Expression of functional PI3Kγ and the Cavβ2 subunit in COS-7 cells caused an increase in calcium channel current densities. PI3Kγ acts through the phosphorylation of either mitogen-activated protein kinase (MAPK) or phosphoinositides (PIs) to generate PIP3. Coexpression of PI3Kγ and a GFP-tagged pleckstrin homology domain from a general PI receptor (PHGRP1-GFP), to scavenge PIP3, resulted in the elimination of PI3Kγ-induced calcium current. This suggests that PIP3 is a mediator of calcium current induction.

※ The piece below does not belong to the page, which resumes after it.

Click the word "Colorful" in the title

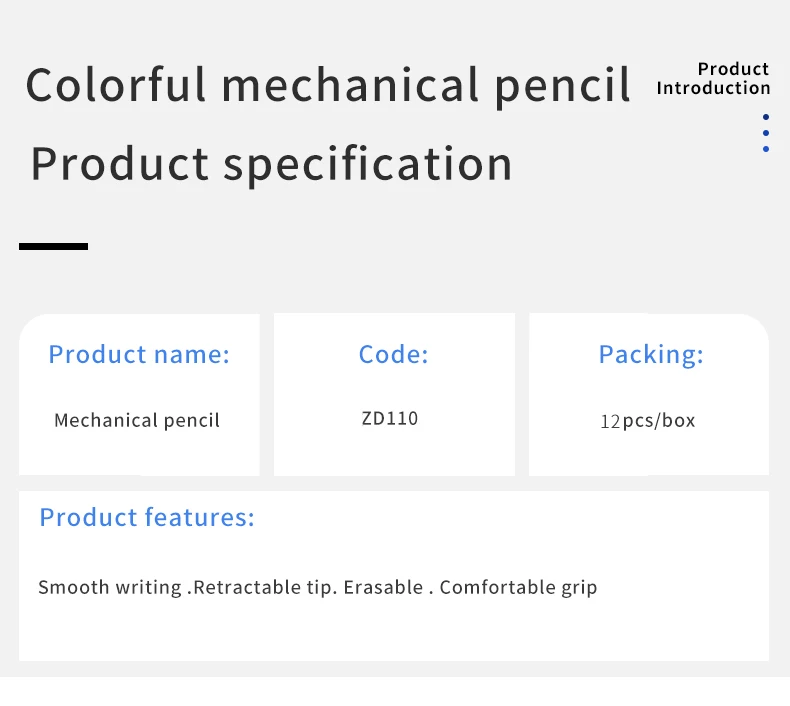coord(117,85)
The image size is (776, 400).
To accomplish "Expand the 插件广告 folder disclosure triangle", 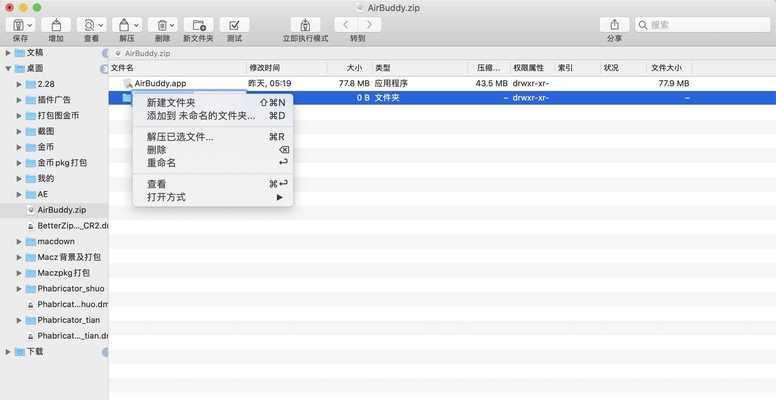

PI3Kγ expression induced concentration of Cav channels at the plasma membrane. Akt/PKB is known to be recruited to the plasma membrane through the interaction of its PH domain with PIP3. Co-transfection of a dominant-negative mutant of Akt/PKB with PI3Kγ prevented calcium current increase and decreased membrane localization of Cav channel subunits. In contrast, expression of myristoylated Akt/PKB, which is constitutively membrane-localized, promoted PI3Kγ-independent calcium current increase and Cav channel translocation. Based on these results, the authors conclude that PI3Kγ-induced Cav channel trafficking is mediated through Akt/PKB.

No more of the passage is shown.